This edition of Decoding asks a question that lies beneath most of the decisions being made: what do we actually mean when we say AI? The answer matters for governance, for procurement, and for the kind of future public institutions are building toward. A recent Foreign Policy analysis argues that governments cannot coordinate on AI internationally simply because they do not agree on what it is.
In this edition, you’ll read about:

While many countries have called for some form of international coordination on AI, few have achieved anything more than voluntary commitments. The conversation on international AI governance remains deeply fractured. A recent Foreign Policy analysis argues that the most underappreciated reason for this is not political disagreement but something more fundamental: governments cannot coordinate on AI because they do not agree on what AI actually is.
The definitional problem is the most visible layer: some people use the term artificial intelligence to refer to tools like ChatGPT and other large language models (LLMs), while others use it to describe algorithms that have been quietly embedded in public services for years. Others still use the term to refer to superintelligent systems that exceed human capabilities, but that do not yet exist. Trying to govern AI without resolving this is like trying to regulate vehicles without distinguishing between a bicycle and a truck, as computer scientists Arvind Narayanan and Sayash Kapoor have put it.
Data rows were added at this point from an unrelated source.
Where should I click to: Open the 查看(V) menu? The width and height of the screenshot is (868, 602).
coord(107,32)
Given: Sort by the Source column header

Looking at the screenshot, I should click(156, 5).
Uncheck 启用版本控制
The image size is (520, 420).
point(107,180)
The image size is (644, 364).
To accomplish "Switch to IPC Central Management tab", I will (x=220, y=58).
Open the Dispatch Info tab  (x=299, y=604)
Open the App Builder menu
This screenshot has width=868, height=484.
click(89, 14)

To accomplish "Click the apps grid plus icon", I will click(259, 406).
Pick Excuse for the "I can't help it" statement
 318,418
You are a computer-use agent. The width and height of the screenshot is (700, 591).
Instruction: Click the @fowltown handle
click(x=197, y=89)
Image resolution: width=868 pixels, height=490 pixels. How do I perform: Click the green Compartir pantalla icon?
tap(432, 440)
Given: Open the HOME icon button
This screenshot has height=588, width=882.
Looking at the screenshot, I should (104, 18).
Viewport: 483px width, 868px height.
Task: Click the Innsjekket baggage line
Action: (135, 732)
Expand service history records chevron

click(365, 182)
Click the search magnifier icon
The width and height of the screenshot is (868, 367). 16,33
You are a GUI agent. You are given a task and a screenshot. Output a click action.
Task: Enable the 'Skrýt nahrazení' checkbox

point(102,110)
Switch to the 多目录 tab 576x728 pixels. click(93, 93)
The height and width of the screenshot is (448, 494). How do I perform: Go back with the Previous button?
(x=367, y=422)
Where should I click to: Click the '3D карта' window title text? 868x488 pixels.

The ambiguity is not just academic; it shapes public discourse about AI and ultimately affects discussions about which specific technologies get regulated, by whom, and in what way.
The deeper disagreement is about pace and scale. Some, including leading AI developers, believe transformative, potentially civilisational capabilities could arrive within years. Others expect AI to have a significant but slower, more sector-specific impact, playing out over decades rather than overnight. Both camps agree AI will matter, but they disagree fundamentally on when and how much.
The disagreement about pace combines with a second question: how much of our own AI infrastructure do we actually control? The United States and China together account for around 90 per cent of global AI compute and most of the world's leading models. Most other governments are, to varying degrees, dependent on one or both of them.
The Foreign Policy analysis maps these two questions onto a framework: on one axis, how a government perceives the speed and scale of AI's transformation; on the other, how self-sufficient it believes its domestic AI capabilities to be. Where a country sits on those two axes, the piece argues, explains more about its AI policy choices than political ideology or national values. How a government sees AI determines how dependent it is willing to be – and on whom.
The decisions being made right now at the global and national levels about AI procurement, infrastructure, and regulation all contain implicit answers to these questions. The assumptions are rarely made explicit, but making them visible is one of the more important things public sector leaders can do before signing the next AI contract. The Foreign Policy analysis concludes that until governments converge on these differences, the prospects for meaningful international coordination are dim, and it describes the current trajectory as a dying international ecosystem for multilateral AI governance. Whether that assessment proves correct remains to be seen.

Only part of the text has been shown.